While we didn't really agree with the second part of Hoy's 'fast, efficient and comfortable ride, combining the speed and efficiency of a road bike with the rugged durability of a mountain bike', the first bit rings true. On the road it's almost as quick and lively as a thoroughbred. Off road it needs bigger tyres, but it has room for those and would double up nicely as a touring bike.
Tell us some more about the technical aspects of the product?
Triple butted aluminium frame. Alu fork. Smooth double pass welds.
Tidily put together but not with any particular flair.
Superb on the road, needs bigger tyres for more than gentle off road jaunts or for more comfort on the road.
The only gripe was with the skimpy seat clamp, which needed over-tightening to hold the post tight and broke on the second ride.
Lighter than many dropped bar road bikes at this price.

▶ Item-finding records:
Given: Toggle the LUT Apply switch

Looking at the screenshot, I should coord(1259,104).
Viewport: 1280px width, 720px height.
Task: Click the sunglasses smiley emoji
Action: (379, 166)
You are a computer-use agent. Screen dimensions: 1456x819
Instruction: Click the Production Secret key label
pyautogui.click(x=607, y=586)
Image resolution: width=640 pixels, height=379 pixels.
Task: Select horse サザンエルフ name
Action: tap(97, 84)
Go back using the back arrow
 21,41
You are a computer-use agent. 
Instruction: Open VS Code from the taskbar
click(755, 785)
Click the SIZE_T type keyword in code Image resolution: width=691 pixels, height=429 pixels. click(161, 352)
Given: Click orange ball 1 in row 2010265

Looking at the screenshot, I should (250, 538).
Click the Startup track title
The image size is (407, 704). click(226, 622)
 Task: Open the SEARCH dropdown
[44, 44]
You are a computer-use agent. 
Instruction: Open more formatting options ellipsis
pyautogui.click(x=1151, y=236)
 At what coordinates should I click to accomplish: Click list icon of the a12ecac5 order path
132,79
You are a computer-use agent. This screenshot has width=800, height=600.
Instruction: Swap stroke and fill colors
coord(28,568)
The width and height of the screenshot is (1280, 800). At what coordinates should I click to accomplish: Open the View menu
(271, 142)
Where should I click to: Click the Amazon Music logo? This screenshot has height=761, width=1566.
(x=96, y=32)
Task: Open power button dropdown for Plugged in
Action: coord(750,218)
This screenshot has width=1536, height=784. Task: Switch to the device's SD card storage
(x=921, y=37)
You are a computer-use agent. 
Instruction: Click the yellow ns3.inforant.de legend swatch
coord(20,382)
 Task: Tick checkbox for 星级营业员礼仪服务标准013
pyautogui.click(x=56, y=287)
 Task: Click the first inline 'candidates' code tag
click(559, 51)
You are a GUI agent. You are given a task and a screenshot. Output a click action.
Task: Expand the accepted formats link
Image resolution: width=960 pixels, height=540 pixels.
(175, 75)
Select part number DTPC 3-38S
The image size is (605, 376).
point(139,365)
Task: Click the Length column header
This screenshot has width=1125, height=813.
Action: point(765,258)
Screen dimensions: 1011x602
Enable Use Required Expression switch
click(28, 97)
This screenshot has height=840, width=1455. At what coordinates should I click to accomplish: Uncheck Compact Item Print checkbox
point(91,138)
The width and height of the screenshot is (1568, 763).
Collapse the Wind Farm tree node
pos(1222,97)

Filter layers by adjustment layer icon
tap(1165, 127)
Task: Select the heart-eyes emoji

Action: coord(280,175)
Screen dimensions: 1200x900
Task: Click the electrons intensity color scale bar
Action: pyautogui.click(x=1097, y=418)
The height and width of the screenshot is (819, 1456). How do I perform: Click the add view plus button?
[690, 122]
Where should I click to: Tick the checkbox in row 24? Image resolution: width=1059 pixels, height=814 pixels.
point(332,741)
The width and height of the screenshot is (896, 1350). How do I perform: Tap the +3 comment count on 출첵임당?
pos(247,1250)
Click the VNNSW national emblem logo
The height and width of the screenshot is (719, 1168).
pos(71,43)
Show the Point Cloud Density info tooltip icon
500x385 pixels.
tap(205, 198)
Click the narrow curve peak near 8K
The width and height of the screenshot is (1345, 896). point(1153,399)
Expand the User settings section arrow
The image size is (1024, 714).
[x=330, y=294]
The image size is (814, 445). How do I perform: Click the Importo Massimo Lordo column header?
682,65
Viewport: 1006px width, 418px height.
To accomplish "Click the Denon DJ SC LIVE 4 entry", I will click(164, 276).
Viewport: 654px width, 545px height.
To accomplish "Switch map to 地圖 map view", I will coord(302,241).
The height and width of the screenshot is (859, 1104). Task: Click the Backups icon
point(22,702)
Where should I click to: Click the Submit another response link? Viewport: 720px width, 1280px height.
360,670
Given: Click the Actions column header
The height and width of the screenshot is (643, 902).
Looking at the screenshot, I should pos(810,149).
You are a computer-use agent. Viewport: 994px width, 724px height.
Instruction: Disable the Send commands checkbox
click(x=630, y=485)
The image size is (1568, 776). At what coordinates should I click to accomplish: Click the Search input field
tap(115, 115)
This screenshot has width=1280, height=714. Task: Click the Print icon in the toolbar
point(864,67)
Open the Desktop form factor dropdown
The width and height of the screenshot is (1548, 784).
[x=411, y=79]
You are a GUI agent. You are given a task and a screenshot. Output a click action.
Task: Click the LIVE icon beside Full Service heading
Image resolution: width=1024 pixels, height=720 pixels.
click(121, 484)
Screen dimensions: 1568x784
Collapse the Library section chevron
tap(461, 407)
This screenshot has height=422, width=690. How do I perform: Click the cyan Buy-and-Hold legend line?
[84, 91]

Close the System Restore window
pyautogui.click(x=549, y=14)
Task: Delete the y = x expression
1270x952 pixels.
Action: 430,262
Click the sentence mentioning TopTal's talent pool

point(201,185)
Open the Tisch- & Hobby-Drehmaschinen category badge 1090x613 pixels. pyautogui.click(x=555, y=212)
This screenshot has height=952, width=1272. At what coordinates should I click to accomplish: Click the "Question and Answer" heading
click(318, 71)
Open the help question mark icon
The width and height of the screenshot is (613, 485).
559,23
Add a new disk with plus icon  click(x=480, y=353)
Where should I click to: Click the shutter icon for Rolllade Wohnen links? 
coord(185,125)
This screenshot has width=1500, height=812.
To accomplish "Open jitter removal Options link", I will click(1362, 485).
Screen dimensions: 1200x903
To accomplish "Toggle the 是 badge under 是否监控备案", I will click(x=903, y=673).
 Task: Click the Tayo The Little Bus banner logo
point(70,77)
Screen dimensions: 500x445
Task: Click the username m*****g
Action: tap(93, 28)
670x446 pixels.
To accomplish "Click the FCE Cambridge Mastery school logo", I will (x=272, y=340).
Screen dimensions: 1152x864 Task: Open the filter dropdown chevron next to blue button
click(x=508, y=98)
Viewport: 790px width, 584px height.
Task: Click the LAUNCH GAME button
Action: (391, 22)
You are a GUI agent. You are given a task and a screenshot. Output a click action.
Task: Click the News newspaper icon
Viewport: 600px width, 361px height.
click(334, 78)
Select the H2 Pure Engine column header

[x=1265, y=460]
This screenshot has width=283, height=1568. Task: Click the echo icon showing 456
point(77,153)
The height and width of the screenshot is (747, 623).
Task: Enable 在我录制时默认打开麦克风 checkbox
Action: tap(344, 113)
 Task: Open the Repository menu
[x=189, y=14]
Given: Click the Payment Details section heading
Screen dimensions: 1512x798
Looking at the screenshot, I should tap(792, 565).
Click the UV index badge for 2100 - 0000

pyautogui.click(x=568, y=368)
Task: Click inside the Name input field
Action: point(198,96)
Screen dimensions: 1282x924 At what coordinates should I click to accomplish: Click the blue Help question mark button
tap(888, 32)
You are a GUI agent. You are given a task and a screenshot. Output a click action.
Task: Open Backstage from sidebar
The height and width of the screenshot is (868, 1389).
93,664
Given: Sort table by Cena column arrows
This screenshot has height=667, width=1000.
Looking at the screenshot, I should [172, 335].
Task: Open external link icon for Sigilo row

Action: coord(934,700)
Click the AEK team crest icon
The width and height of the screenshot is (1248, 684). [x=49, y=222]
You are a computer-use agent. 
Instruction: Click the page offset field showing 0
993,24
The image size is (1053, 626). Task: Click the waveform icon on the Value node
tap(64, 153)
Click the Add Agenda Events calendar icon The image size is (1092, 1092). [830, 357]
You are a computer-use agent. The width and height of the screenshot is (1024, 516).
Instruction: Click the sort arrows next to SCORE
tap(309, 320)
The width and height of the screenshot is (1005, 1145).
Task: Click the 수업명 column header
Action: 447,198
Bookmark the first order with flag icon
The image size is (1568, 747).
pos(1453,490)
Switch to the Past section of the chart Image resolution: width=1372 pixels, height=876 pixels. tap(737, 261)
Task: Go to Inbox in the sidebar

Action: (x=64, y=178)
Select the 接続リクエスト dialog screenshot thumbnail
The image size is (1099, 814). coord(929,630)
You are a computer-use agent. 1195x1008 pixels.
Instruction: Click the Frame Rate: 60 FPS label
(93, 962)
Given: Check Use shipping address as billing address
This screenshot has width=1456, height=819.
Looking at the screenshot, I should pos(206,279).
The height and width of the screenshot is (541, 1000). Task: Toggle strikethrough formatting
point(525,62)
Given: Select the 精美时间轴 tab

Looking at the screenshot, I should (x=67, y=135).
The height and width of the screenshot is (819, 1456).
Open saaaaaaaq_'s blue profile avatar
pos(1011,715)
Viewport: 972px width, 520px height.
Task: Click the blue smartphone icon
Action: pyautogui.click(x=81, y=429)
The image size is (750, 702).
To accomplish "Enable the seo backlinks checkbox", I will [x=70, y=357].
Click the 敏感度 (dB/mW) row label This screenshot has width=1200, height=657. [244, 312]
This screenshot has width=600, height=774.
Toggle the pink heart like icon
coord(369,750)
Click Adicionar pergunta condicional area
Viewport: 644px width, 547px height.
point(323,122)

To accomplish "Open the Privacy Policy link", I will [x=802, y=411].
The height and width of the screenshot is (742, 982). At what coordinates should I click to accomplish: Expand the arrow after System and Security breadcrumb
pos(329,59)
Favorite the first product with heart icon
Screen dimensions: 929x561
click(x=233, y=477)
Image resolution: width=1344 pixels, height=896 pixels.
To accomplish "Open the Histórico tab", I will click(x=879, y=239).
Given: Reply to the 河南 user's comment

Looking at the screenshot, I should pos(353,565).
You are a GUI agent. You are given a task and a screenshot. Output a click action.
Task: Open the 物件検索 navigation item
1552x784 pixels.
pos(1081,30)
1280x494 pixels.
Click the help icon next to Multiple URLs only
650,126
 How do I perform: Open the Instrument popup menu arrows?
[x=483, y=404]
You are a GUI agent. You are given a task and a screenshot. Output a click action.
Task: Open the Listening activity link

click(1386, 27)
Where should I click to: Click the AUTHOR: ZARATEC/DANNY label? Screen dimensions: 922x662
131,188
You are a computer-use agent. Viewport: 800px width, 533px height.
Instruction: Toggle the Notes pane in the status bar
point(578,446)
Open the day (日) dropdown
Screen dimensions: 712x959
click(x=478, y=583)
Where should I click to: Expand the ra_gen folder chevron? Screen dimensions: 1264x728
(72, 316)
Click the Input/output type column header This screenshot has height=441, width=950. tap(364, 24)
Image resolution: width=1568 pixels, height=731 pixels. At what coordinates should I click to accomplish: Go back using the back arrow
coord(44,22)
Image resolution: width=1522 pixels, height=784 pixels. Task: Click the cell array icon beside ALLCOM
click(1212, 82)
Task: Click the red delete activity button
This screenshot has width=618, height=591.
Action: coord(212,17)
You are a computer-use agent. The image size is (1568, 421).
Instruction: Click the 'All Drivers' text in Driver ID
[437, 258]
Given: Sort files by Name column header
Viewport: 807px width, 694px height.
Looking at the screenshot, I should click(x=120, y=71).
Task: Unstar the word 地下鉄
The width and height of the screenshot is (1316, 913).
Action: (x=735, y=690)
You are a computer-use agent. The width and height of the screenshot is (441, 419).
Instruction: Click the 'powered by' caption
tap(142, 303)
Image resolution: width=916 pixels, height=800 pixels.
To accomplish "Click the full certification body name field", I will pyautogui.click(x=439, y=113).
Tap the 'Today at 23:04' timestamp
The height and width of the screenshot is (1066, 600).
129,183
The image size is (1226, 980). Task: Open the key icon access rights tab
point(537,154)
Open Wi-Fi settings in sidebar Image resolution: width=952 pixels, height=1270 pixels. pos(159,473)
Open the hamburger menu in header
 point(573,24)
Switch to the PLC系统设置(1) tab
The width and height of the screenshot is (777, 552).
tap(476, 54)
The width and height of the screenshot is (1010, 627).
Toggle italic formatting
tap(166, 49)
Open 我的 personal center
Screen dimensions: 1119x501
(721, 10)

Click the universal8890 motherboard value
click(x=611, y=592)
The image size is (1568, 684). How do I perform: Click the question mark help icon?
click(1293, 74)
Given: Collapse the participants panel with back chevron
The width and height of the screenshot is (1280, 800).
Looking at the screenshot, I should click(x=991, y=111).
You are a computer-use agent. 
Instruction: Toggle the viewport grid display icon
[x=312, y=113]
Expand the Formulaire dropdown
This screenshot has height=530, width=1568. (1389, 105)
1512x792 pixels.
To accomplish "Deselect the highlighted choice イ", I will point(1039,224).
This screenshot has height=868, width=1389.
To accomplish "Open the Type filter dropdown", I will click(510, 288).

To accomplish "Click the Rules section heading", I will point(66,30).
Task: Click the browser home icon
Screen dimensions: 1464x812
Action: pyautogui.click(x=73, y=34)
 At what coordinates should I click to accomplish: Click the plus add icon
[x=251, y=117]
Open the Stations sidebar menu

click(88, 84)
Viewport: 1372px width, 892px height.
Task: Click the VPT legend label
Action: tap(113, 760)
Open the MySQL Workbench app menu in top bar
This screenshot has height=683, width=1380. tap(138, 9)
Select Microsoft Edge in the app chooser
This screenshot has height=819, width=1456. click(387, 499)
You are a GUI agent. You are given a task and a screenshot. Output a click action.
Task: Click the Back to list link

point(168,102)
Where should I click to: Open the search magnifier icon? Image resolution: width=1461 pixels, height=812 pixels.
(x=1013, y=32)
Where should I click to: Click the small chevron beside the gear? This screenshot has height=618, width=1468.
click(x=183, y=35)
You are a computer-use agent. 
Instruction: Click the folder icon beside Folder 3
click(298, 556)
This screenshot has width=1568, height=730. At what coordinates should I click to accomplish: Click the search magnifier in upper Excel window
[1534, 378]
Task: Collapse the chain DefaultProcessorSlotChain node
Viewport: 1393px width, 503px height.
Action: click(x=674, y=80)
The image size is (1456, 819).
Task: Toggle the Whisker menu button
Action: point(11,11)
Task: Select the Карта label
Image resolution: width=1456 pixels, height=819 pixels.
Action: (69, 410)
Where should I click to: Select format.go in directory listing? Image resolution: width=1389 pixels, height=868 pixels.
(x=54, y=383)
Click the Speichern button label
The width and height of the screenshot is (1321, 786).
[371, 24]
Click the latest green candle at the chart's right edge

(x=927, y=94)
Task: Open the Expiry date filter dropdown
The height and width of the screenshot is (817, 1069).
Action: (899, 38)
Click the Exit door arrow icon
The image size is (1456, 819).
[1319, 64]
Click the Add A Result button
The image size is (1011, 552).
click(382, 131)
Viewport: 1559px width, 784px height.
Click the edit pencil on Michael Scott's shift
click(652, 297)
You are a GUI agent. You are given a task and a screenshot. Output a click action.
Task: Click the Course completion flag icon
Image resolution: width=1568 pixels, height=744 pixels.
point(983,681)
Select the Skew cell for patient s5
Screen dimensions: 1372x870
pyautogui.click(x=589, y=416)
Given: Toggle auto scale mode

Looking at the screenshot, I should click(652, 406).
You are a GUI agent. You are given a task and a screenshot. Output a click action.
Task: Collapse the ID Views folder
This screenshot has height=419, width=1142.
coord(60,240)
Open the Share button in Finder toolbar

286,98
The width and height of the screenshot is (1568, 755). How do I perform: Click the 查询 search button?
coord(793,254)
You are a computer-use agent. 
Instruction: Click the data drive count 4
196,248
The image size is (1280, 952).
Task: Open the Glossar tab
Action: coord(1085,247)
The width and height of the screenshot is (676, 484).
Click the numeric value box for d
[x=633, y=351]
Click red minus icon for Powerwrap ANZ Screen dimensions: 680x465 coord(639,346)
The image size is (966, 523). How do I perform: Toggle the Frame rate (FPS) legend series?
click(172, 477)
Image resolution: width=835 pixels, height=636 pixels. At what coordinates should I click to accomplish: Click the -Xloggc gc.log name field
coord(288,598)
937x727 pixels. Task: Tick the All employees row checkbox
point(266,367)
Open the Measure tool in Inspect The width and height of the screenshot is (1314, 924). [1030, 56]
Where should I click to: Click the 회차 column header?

▶ TO DO:
**1.** In the bike review, rewrite the stretch from "Tidily put together" through "the second ride.", substituting "flimsy" for "skimpy".
**2.** Decide whether each statement agrees with the bike review. Answer yes or no, and quote the words that decide it.
(a) The bike's frame is made of steel.
(b) The seat clamp broke on the second ride.
(c) The bike is heavier than many dropped bar road bikes at its price.
**3.** What kind of welds does the bike review describe?

▶ SOLUTION SET:
**1.**
Tidily put together but not with any particular flair.
Superb on the road, needs bigger tyres for more than gentle off road jaunts or for more comfort on the road.
The only gripe was with the flimsy seat clamp, which needed over-tightening to hold the post tight and broke on the second ride.

**2.**
(a) No: "Triple butted aluminium frame."
(b) Yes: "broke on the second ride."
(c) No: "Lighter than many dropped bar road bikes at this price."

**3.** Smooth double pass welds.